Category Archives: search engines
Winter holidays and finally a little bit of time to dive into research and writing. After giving a talk at the Deep Search conference in Vienna last month (videos available here), I’ve been working on the paper for the conference book, which should come out sometime next year. The question is still “democratizing search” and the subject is really growing on me, especially since I started to read more on political theory and the different interpretations of democracy that are out there. But more on that some other time.
One of the vectors of making search more productive in the framework of liberal democracy is to think about search not merely as the fasted way to get from a query to a Web page, but to think about how modern technologies might help in providing an overview on the complex landscape of a topic. I have always thought that clusty – a metasearcher that takes results from Live, Ask, DMOZ, and other sources and organizes them in thematic clusters – does a really good job in that respect. If you search for “globalisation”, the first ten clusters are: Economic, Research, Resources, Anti-globalisation, Definition, Democracy, Management, Impact, Economist-Economics, Human. Clicking on a cluster will bring you the results that clusty’s algorithms judge as pertinent for the term in question.

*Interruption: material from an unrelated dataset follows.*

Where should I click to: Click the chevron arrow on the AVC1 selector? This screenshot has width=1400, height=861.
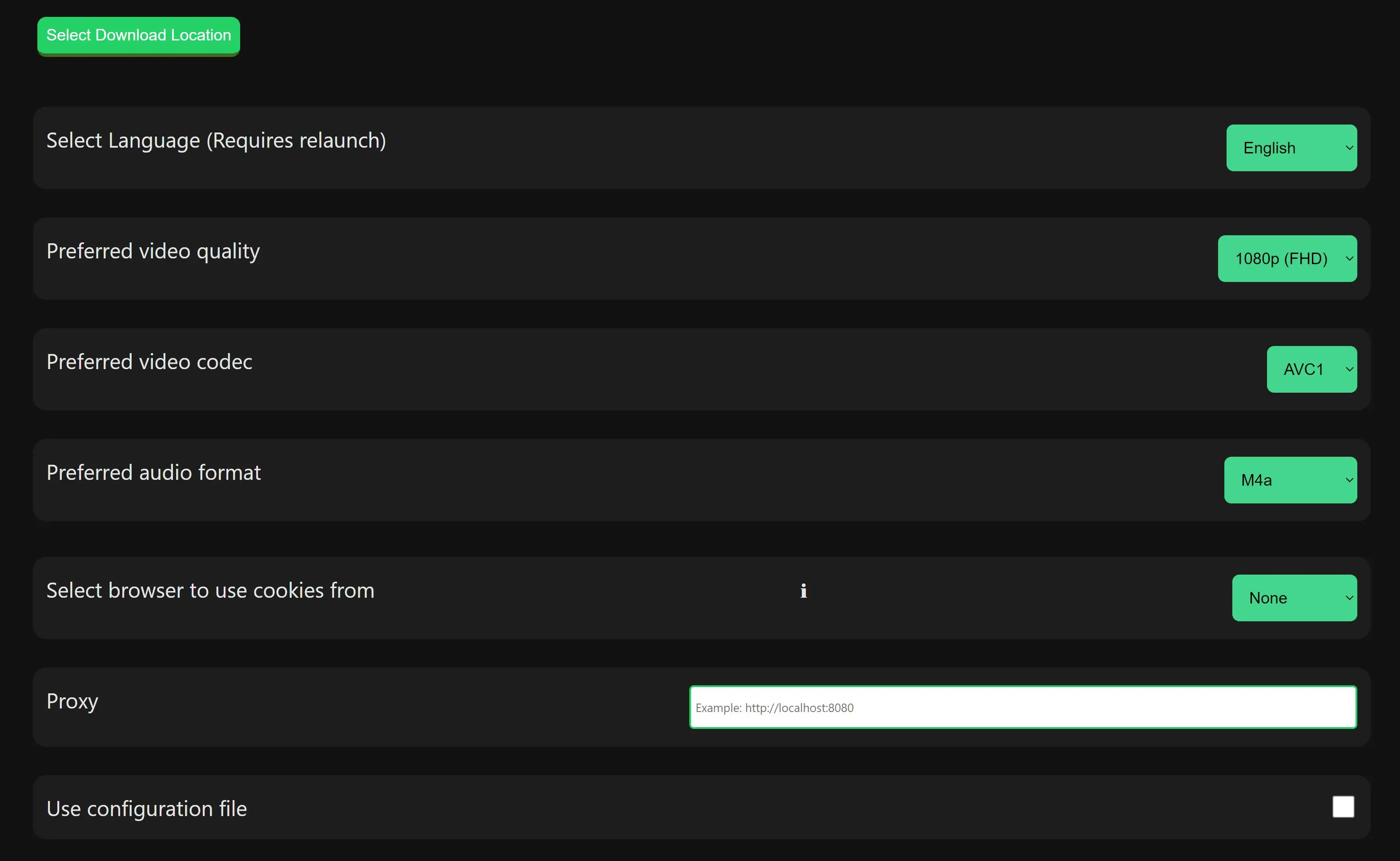point(1349,370)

Very often, just looking on the clusters gives you a really good idea of what the topic is about and instead of just homing in on the first result, the search process itself might have taught you something.
I’ve been playing around with Yahoo BOSS for one of the programming classes I teach and I’ve come up with a simple application that follows a similar principle. TermCloud Search (edit: I really would like to work on this some more and the name SearchCloud was already taken, so I changed it…) is a small browser-based app that uses the “keyterms” (a list of keywords the system provides you with for every URL found) feature of Yahoo BOSS to generate a tagcloud for every search you make. It takes 250 results and lets the user navigate these results by clicking on a keyword. The whole thing is really just a quick hack but it shows how easy it is to add such “overview” features to Web search. Just try querying “globalisation” and look at the cloud – although it’s just extracted keywords, a representation of the topic and its complexity does emerge at least somewhat.
I’ll certainly explore this line of experimentation over the next months, jQuery is making the whole API thing really fun, so stay tuned. For the moment I’m kind of fascinated by the possibilities and by imagining search as a pedagogical process, not just a somewhat inconvenient stage in accessing content that has to be speeded up by personalization and such. Search can become in itself a knowledge producing (not just knowledge finding) activity by which we may explore a subject on a more general level.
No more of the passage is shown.